If you peruse the many gun fora out there you’re likely to encounter discussions, and often heated arguments, about grip angle. People discuss “pointability” and how the Glock or 1911 always leaves them with the barrel pointing at the sky or the ground. The time and energy some folks put into this debate can easily lead a new shooter to believe grip angle is a critical factor in selecting a handgun.

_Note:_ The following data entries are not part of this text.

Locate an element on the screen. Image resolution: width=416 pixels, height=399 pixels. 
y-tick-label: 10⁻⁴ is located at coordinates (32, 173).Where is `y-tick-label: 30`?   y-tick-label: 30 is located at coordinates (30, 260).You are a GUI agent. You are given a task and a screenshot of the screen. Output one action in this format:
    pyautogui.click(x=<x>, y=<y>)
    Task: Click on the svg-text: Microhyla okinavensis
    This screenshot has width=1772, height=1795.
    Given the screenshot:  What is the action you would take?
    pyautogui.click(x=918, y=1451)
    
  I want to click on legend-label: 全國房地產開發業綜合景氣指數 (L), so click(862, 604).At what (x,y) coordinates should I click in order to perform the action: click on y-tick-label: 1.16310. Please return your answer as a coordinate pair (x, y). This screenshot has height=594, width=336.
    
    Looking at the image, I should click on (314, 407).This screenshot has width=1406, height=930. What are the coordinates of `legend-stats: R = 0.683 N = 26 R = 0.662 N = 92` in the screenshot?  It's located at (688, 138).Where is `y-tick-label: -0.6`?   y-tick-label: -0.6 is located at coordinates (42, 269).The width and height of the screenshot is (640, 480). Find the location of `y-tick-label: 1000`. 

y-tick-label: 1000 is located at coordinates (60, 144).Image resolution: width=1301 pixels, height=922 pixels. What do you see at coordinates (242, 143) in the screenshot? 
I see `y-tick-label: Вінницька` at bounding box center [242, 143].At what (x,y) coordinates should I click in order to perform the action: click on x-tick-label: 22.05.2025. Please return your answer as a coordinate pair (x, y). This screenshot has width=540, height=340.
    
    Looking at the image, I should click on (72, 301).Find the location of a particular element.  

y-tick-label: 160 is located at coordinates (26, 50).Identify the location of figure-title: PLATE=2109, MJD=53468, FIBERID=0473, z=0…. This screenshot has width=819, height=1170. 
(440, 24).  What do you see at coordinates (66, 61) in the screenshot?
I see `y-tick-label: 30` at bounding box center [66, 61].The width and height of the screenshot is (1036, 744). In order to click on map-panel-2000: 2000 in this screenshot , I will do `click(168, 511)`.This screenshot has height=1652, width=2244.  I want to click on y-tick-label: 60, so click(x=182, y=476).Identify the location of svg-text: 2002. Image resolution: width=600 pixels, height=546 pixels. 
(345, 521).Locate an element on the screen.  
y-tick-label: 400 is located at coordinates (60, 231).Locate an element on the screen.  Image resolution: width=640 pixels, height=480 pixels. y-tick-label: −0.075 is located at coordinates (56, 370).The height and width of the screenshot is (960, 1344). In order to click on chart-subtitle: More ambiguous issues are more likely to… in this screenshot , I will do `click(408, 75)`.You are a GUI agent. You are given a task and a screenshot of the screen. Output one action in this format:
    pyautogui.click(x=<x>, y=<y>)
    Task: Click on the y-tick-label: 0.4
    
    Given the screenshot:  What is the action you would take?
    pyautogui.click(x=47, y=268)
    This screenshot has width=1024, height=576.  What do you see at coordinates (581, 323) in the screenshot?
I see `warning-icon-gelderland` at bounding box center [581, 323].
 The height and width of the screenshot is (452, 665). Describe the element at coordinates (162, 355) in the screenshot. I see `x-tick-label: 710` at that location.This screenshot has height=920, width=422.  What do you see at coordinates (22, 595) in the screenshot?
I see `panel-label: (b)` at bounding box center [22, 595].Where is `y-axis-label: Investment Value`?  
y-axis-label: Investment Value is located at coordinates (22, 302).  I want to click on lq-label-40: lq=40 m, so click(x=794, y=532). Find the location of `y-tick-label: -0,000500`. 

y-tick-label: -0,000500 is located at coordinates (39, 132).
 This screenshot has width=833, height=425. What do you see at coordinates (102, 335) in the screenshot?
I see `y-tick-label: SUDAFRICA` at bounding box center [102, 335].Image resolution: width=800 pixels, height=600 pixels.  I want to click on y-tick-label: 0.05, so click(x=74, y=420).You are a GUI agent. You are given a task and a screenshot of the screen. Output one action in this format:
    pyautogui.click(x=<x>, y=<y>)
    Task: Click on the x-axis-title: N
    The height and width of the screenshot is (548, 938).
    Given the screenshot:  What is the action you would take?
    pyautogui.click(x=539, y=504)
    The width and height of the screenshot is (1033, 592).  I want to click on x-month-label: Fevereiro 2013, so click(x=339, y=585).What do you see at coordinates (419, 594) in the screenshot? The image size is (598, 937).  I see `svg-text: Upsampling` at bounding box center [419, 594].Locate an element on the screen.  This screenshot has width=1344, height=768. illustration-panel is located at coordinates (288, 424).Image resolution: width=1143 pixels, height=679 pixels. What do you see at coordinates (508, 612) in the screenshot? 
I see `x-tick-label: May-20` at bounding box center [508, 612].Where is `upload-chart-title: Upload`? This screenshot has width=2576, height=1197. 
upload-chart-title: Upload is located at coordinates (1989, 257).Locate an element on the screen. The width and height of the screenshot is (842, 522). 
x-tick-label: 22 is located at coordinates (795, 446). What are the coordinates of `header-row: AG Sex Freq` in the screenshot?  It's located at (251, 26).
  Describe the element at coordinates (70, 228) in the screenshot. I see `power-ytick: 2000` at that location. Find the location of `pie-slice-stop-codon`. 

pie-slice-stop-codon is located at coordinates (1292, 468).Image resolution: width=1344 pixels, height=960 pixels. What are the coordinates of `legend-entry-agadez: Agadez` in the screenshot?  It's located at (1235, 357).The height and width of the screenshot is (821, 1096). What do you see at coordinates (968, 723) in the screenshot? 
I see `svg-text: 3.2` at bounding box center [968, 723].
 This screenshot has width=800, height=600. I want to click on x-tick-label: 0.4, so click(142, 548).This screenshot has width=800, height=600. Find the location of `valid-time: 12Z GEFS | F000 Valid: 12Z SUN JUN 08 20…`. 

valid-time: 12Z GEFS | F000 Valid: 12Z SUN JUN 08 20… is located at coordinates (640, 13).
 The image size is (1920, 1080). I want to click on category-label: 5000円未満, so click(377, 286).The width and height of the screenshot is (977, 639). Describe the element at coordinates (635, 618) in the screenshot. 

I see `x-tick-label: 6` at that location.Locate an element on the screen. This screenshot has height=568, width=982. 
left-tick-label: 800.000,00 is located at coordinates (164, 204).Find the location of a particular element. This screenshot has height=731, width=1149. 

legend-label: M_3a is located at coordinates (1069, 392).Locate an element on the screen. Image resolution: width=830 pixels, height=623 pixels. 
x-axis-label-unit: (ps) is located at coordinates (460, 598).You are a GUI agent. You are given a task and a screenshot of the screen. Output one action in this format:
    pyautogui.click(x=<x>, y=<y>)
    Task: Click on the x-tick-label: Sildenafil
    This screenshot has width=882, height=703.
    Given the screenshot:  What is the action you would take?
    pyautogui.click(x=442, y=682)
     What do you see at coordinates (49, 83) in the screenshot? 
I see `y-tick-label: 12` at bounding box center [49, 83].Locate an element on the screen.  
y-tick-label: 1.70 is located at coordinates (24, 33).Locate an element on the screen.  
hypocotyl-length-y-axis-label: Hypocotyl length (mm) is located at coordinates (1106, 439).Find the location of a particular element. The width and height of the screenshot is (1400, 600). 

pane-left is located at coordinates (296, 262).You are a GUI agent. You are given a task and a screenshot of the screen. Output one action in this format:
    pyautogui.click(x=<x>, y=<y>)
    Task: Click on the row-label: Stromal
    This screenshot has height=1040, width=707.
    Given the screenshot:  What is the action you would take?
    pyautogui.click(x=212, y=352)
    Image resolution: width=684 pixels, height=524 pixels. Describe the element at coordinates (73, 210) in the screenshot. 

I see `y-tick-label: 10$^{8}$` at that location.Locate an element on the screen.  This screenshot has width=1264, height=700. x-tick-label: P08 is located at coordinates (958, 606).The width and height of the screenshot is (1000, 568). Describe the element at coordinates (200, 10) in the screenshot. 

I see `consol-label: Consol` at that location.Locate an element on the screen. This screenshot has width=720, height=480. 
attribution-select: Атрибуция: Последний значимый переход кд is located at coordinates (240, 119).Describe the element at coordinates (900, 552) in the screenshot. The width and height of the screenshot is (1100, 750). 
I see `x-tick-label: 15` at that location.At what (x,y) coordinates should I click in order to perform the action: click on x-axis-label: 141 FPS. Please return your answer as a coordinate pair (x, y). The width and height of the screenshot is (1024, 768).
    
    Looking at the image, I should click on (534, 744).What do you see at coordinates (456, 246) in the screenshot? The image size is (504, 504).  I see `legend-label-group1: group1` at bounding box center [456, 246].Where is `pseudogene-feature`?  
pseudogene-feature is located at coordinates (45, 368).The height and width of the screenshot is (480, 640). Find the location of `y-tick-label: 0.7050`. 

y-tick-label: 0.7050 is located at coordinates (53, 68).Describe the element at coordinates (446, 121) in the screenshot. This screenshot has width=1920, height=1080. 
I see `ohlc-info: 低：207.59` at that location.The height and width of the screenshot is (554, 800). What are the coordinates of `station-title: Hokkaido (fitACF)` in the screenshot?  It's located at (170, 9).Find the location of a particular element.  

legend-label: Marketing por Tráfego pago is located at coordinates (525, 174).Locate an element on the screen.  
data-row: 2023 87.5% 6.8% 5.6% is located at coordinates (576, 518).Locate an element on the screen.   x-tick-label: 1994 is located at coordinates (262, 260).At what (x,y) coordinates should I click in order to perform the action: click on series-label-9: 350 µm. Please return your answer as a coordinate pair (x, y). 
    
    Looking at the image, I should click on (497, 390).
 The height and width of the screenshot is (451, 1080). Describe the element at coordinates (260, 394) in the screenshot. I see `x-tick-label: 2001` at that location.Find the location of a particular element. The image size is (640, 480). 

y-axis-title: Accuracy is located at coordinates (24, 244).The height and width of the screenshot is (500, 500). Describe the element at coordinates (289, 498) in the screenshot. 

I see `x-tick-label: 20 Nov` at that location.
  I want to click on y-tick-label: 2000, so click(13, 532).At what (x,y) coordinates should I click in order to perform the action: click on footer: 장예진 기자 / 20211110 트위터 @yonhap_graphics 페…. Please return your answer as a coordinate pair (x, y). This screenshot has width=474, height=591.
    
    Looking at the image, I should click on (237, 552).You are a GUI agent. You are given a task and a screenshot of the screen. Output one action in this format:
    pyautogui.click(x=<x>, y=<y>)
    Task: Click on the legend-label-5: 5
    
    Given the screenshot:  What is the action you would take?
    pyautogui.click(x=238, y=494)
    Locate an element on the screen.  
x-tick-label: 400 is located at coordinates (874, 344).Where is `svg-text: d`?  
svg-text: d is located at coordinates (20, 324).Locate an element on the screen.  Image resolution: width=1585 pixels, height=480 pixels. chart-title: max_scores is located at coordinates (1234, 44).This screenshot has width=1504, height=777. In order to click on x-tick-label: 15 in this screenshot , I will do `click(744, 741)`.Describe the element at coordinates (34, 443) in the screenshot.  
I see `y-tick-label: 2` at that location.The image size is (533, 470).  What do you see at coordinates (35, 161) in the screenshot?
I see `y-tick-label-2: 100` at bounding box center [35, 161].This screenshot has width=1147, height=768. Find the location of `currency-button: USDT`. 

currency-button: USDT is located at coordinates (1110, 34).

The truth is that it’s like arguing over whether Adam and Eve had belly buttons.  The winning response to that question is, “WHO CARES?”  I think the Glock grip angle has a slight ergonomic advantage over less angled designs in two areas.  The first is just my feeling that it helps me lock the gun down in my grip.  However, the second point may be mildly significant. By rotating your wrists forward on the Glock grip you are bringing the top of the gun and therefore the barrel down closer to the top bone in your forearm (the radius).  This reduces the leverage the gun’s recoil has on your wrist. Just look at your thumb joint as you rotate backwards like a Beretta 92 or forward like a Glock and you will see your thumb rise and fall relative to the radius. However, there are pro shooters dominating in competition with 1911s so the Glock’s possible advantage in grip angle can’t be too big a deal.

Something to remember is that our wrists don’t have a natural limit in their range of movement that will match a specific handgun’s grip angle. Getting a handgun or revolver to point consistently where you want is nothing more than a matter of practice.

A way that I’ve found helpful for pointing the barrel where I’m aiming is to think about pointing the metacarpal bones in my hand.

Wikipedia – Hand Bone Diagram

Staying with my example guns, if I am bringing a Glock into my line of sight I think about pointing the metacarpal bone for my pointer finger at the target and when I do the same for a Beretta I think about pointing the meta carpal bone for my pinky at the target.  I find that gets me close enough so that I’m not searching for my front sight.

The quality of a gun’s trigger, how a gun fits in your hand, and how it feels when you shoot it really matter.  Grip angle is practically irrelevant.